What did @hydromedspa actually say?
Dr. Travis Jeffers, presenting as a clinician at a med spa, walked through subcutaneous testosterone injection technique in about a minute. His core points: the abdomen is the go-to site for most guys, volume matters when choosing a location, and a 30-gauge half-inch needle going straight in is his preferred approach. He added that longer needles may require a 45-degree angle to avoid going intramuscular.
He also mentioned alternatives including "the flanks," "hips area," and "back of the arm" as viable sites, and advised staying away from the belly button. Nothing here was reckless. This reads like practical clinical guidance, not hype. But there are a few things worth examining more carefully before you take this as settled protocol.
Does the science back this up?
Mostly, yes. Subcutaneous testosterone administration is well-documented and increasingly used in clinical practice. A 2012 study by Olsson et al. in the Journal of Sexual Medicine confirmed that subcutaneous testosterone cypionate produced stable serum levels with good tolerability. A later analysis by Spratt et al. (2017, Journal of Clinical Endocrinology and Metabolism) found subcutaneous delivery produced less peak-to-trough variability than intramuscular in some patients.
The abdominal region is the most commonly recommended site in clinical literature, largely because most patients have accessible subcutaneous fat there and it allows for consistent self-injection. The volume guidance he gives is also supported by practice. Subcutaneous injections are generally limited to 1 mL or less per site to minimize discomfort and absorption issues, which aligns with what he said about smaller volumes giving you more flexibility on site selection.
What did they get wrong (or right)?
His needle guidance is mostly right, but slightly oversimplified. A 30-gauge half-inch needle going straight in works well for patients with adequate subcutaneous fat depth, but it is not universally appropriate. Lean patients with minimal abdominal fat can inadvertently hit muscle with a straight-in technique using even a half-inch needle, depending on body composition. He does not mention this caveat.
His claim that a longer needle "going straight in" would require a 45-degree angle to "stay in the subcutaneous tissues" is accurate in direction but the explanation is a bit muddled. The 45-degree angle reduces effective needle depth, which is the actual reason it is used, not just to stay out of muscle but to control depth relative to fat thickness. That is a minor technical imprecision, not a dangerous error.

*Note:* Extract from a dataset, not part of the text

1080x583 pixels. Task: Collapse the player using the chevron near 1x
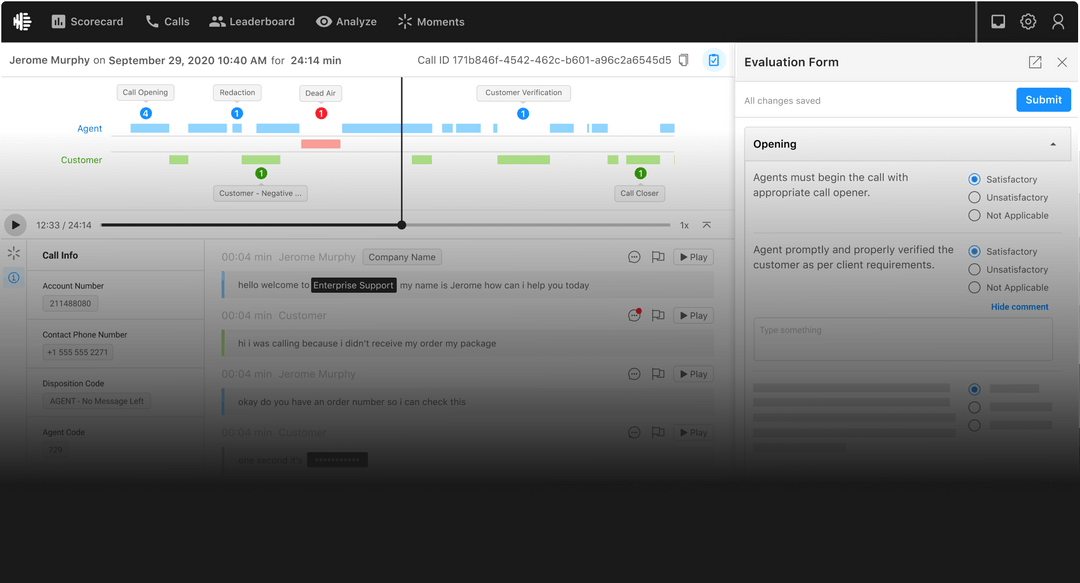click(708, 225)

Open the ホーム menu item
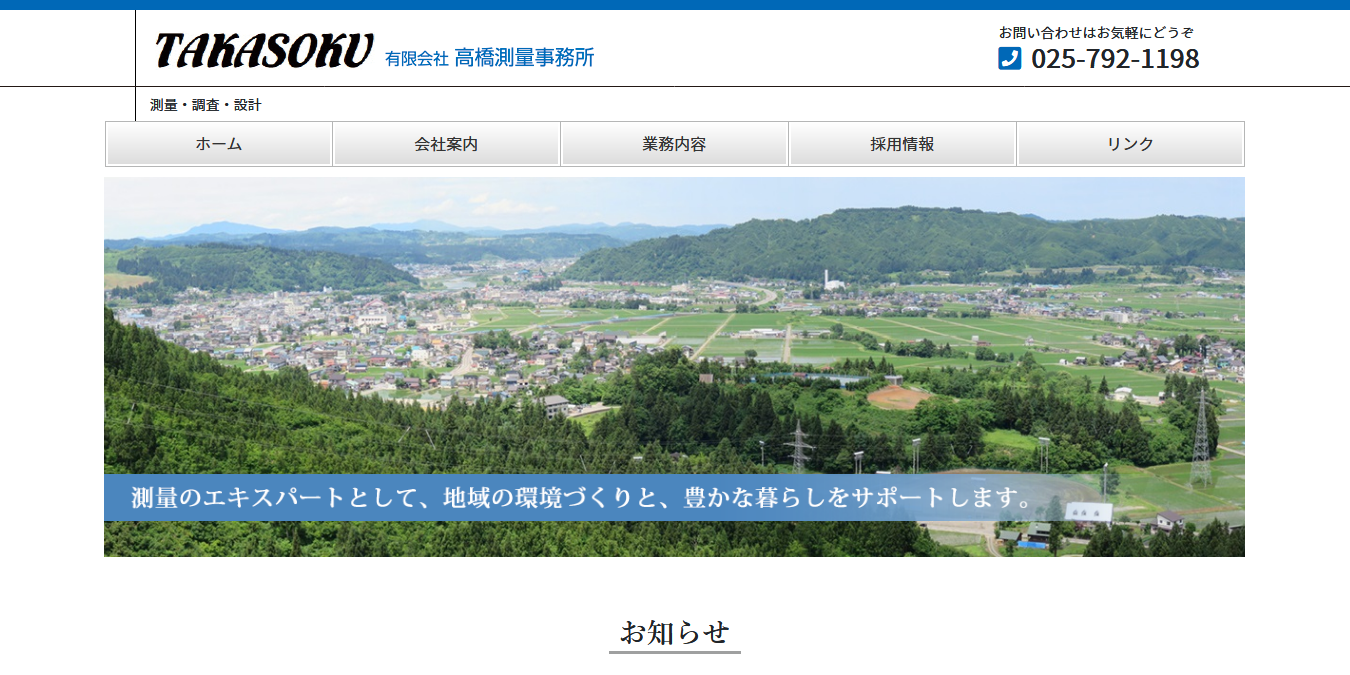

He also uses the phrase "simultaneous" when he clearly meant "subcutaneous." That is likely a verbal slip, but worth noting since this video reaches tens of thousands of people learning injection technique.
What should you actually know?
Subcutaneous TRT is a legitimate and increasingly preferred route for many patients. It is not fringe or experimental. If you are on a supervised TRT program, your prescribing clinician should walk you through site selection, needle size, and injection volume based on your specific body composition, not a one-size-fits-all protocol from a short video.
A few things this video does not cover that matter in practice:
- Rotating injection sites is important to reduce localized lipohypertrophy, a real risk with repeated subcutaneous injections in the same spot.
- Subcutaneous absorption rates can vary between sites. The abdomen tends to have faster absorption than the flank or posterior arm, which can affect your testosterone curve.
- Patients on higher-volume protocols, anything over 0.5 mL per injection, may need to split doses across multiple sites, not just pick a larger fat pocket.
- Skin prep, angle confirmation, and aspiration practices vary by clinical setting. Follow your provider's specific guidance.
Nothing in this video should replace a conversation with the clinician managing your TRT. It is useful general context, not a substitute for individualized instruction.